* **Data supplied**:
##########

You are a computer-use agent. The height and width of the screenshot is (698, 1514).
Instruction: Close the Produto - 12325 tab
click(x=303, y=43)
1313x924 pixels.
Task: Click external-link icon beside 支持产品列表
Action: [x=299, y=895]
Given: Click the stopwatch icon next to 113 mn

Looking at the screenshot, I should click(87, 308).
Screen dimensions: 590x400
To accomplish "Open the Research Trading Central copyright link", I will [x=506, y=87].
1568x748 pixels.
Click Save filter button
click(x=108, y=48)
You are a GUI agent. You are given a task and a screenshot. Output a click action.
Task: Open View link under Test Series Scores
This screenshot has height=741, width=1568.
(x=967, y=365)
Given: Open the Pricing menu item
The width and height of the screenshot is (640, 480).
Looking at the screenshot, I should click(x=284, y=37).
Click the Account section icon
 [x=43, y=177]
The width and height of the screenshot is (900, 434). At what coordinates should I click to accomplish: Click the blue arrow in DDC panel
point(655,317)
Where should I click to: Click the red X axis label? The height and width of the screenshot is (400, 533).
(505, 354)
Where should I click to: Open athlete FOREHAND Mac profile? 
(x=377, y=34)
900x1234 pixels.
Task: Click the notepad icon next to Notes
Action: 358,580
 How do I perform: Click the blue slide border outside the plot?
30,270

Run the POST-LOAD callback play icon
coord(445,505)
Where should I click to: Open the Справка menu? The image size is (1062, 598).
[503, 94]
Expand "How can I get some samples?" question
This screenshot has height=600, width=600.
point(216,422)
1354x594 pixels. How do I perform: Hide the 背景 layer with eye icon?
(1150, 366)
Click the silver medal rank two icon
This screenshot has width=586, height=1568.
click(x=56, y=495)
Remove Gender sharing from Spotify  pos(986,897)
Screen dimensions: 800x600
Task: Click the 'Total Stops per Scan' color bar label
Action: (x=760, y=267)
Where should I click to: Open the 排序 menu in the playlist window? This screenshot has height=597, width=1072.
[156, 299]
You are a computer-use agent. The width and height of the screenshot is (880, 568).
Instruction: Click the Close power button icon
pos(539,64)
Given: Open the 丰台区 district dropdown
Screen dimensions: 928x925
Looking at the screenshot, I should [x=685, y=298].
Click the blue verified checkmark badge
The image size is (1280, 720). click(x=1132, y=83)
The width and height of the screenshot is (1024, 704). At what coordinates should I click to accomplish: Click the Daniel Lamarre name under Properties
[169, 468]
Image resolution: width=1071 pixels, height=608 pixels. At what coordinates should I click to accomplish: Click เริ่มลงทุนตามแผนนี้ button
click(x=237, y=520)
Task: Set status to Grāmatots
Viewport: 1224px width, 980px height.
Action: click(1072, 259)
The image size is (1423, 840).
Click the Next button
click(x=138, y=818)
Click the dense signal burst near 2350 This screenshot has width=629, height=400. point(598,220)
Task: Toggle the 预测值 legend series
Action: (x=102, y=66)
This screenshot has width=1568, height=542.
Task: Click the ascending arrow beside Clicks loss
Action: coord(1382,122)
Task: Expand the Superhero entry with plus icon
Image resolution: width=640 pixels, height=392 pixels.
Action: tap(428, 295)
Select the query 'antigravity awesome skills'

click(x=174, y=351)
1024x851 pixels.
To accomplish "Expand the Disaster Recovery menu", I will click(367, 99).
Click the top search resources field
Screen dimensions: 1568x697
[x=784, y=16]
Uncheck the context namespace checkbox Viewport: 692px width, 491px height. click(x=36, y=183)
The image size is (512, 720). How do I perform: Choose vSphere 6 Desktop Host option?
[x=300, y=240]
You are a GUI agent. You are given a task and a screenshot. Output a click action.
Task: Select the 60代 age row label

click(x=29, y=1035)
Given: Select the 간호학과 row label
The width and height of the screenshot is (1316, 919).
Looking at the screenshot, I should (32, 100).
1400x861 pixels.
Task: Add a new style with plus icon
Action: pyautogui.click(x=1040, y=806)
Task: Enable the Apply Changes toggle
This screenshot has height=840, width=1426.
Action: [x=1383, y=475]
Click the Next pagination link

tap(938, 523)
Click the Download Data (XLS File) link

##########

* **Exercise details**: The full set of records above must be retyped exactly.

* **Expected answer**:
You are a computer-use agent. The height and width of the screenshot is (698, 1514).
Instruction: Close the Produto - 12325 tab
click(x=303, y=43)
1313x924 pixels.
Task: Click external-link icon beside 支持产品列表
Action: [x=299, y=895]
Given: Click the stopwatch icon next to 113 mn

Looking at the screenshot, I should click(87, 308).
Screen dimensions: 590x400
To accomplish "Open the Research Trading Central copyright link", I will [x=506, y=87].
1568x748 pixels.
Click Save filter button
click(x=108, y=48)
You are a GUI agent. You are given a task and a screenshot. Output a click action.
Task: Open View link under Test Series Scores
This screenshot has height=741, width=1568.
(x=967, y=365)
Given: Open the Pricing menu item
The width and height of the screenshot is (640, 480).
Looking at the screenshot, I should click(x=284, y=37).
Click the Account section icon
 [x=43, y=177]
The width and height of the screenshot is (900, 434). At what coordinates should I click to accomplish: Click the blue arrow in DDC panel
point(655,317)
Where should I click to: Click the red X axis label? The height and width of the screenshot is (400, 533).
(505, 354)
Where should I click to: Open athlete FOREHAND Mac profile? 
(x=377, y=34)
900x1234 pixels.
Task: Click the notepad icon next to Notes
Action: 358,580
 How do I perform: Click the blue slide border outside the plot?
30,270

Run the POST-LOAD callback play icon
coord(445,505)
Where should I click to: Open the Справка menu? The image size is (1062, 598).
[503, 94]
Expand "How can I get some samples?" question
This screenshot has height=600, width=600.
point(216,422)
1354x594 pixels. How do I perform: Hide the 背景 layer with eye icon?
(1150, 366)
Click the silver medal rank two icon
This screenshot has width=586, height=1568.
click(x=56, y=495)
Remove Gender sharing from Spotify  pos(986,897)
Screen dimensions: 800x600
Task: Click the 'Total Stops per Scan' color bar label
Action: (x=760, y=267)
Where should I click to: Open the 排序 menu in the playlist window? This screenshot has height=597, width=1072.
[156, 299]
You are a computer-use agent. The width and height of the screenshot is (880, 568).
Instruction: Click the Close power button icon
pos(539,64)
Given: Open the 丰台区 district dropdown
Screen dimensions: 928x925
Looking at the screenshot, I should [x=685, y=298].
Click the blue verified checkmark badge
The image size is (1280, 720). click(x=1132, y=83)
The width and height of the screenshot is (1024, 704). At what coordinates should I click to accomplish: Click the Daniel Lamarre name under Properties
[169, 468]
Image resolution: width=1071 pixels, height=608 pixels. At what coordinates should I click to accomplish: Click เริ่มลงทุนตามแผนนี้ button
click(x=237, y=520)
Task: Set status to Grāmatots
Viewport: 1224px width, 980px height.
Action: click(1072, 259)
The image size is (1423, 840).
Click the Next button
click(x=138, y=818)
Click the dense signal burst near 2350 This screenshot has width=629, height=400. point(598,220)
Task: Toggle the 预测值 legend series
Action: (x=102, y=66)
This screenshot has width=1568, height=542.
Task: Click the ascending arrow beside Clicks loss
Action: coord(1382,122)
Task: Expand the Superhero entry with plus icon
Image resolution: width=640 pixels, height=392 pixels.
Action: tap(428, 295)
Select the query 'antigravity awesome skills'

click(x=174, y=351)
1024x851 pixels.
To accomplish "Expand the Disaster Recovery menu", I will click(367, 99).
Click the top search resources field
Screen dimensions: 1568x697
[x=784, y=16]
Uncheck the context namespace checkbox Viewport: 692px width, 491px height. click(x=36, y=183)
The image size is (512, 720). How do I perform: Choose vSphere 6 Desktop Host option?
[x=300, y=240]
You are a GUI agent. You are given a task and a screenshot. Output a click action.
Task: Select the 60代 age row label

click(x=29, y=1035)
Given: Select the 간호학과 row label
The width and height of the screenshot is (1316, 919).
Looking at the screenshot, I should (32, 100).
1400x861 pixels.
Task: Add a new style with plus icon
Action: pyautogui.click(x=1040, y=806)
Task: Enable the Apply Changes toggle
This screenshot has height=840, width=1426.
Action: [x=1383, y=475]
Click the Next pagination link

tap(938, 523)
Click the Download Data (XLS File) link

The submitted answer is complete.